## What to do
Begin at the line below that has "Task: Open the options menu for domain.com" and stop after the line that has "Image resolution: width=977". Please restate only those lines, word for word.

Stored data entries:
+-------+

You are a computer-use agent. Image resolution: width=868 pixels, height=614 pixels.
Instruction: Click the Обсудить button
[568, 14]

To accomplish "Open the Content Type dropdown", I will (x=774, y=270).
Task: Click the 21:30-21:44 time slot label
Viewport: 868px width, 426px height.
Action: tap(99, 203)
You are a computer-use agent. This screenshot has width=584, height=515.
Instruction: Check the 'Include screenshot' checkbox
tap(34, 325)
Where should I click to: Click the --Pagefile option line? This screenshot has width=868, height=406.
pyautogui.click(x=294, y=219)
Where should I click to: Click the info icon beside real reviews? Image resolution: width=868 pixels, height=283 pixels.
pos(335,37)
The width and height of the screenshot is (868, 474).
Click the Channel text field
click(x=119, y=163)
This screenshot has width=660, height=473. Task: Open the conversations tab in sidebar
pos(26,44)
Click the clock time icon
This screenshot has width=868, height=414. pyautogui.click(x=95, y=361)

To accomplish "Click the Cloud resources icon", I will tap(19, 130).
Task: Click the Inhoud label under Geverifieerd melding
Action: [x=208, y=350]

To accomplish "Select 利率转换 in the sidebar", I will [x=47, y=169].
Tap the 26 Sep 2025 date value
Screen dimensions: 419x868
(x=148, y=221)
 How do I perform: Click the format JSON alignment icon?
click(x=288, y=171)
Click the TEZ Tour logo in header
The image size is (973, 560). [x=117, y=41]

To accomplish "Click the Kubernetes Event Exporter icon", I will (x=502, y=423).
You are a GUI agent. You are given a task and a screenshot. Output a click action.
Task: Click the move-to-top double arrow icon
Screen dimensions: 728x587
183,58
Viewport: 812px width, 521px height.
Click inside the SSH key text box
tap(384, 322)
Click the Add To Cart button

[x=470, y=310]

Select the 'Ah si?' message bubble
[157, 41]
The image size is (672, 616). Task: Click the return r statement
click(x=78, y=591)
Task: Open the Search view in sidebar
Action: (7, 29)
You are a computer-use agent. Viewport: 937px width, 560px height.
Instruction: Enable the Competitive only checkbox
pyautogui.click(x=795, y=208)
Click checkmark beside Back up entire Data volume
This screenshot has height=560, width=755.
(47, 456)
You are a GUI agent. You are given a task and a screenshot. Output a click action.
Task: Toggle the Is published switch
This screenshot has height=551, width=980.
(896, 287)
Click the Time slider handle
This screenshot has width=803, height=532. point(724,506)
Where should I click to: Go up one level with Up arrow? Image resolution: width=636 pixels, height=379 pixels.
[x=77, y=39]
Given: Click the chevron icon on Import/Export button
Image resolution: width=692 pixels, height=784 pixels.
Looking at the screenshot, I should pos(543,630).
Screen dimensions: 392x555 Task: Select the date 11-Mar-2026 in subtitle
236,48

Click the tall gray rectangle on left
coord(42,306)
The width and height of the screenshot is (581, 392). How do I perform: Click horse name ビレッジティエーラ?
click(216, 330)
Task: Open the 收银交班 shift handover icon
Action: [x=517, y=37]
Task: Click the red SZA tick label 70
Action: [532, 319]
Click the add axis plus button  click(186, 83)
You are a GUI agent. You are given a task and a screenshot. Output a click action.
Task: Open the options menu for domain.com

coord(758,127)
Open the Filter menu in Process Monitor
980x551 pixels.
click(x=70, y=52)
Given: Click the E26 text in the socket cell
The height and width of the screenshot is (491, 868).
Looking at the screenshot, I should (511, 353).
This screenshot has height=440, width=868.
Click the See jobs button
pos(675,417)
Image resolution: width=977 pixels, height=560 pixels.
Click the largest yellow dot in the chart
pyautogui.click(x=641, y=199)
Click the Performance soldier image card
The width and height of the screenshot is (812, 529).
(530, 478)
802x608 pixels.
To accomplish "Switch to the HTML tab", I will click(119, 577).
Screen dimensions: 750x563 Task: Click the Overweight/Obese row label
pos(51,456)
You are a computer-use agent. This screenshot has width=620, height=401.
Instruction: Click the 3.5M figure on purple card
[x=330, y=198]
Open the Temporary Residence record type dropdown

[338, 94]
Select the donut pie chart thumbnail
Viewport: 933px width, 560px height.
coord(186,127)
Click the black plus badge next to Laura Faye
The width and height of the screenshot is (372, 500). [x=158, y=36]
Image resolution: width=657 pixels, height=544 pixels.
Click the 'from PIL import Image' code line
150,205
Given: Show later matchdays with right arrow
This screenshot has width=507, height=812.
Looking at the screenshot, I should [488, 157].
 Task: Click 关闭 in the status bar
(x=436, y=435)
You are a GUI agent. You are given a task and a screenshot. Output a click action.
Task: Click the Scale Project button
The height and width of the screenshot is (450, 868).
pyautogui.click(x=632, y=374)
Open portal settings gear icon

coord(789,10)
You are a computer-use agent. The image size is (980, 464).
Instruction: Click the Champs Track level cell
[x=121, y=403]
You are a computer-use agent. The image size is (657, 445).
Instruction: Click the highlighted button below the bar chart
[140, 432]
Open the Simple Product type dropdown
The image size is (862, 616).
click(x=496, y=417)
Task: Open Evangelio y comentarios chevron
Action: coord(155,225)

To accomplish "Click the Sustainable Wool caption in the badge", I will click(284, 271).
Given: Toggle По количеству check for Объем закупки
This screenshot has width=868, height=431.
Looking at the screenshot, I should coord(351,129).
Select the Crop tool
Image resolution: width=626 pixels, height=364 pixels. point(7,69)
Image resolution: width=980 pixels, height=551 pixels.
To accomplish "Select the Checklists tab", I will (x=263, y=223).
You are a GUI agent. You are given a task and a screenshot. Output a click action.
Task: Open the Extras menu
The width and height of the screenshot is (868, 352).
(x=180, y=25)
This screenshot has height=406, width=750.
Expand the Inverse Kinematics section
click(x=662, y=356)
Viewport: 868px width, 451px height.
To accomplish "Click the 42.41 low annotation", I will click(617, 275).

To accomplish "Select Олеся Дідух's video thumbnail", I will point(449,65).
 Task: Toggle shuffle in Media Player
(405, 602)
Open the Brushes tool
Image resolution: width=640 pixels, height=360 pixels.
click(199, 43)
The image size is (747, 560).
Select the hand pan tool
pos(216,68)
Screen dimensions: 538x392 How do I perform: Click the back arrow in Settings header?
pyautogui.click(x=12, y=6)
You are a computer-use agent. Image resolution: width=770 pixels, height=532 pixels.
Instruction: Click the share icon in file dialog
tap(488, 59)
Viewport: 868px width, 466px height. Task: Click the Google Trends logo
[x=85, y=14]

+-------+

## Your solution
Task: Open the options menu for domain.com

coord(758,127)
Open the Filter menu in Process Monitor
980x551 pixels.
click(x=70, y=52)
Given: Click the E26 text in the socket cell
The height and width of the screenshot is (491, 868).
Looking at the screenshot, I should (511, 353).
This screenshot has height=440, width=868.
Click the See jobs button
pos(675,417)
Image resolution: width=977 pixels, height=560 pixels.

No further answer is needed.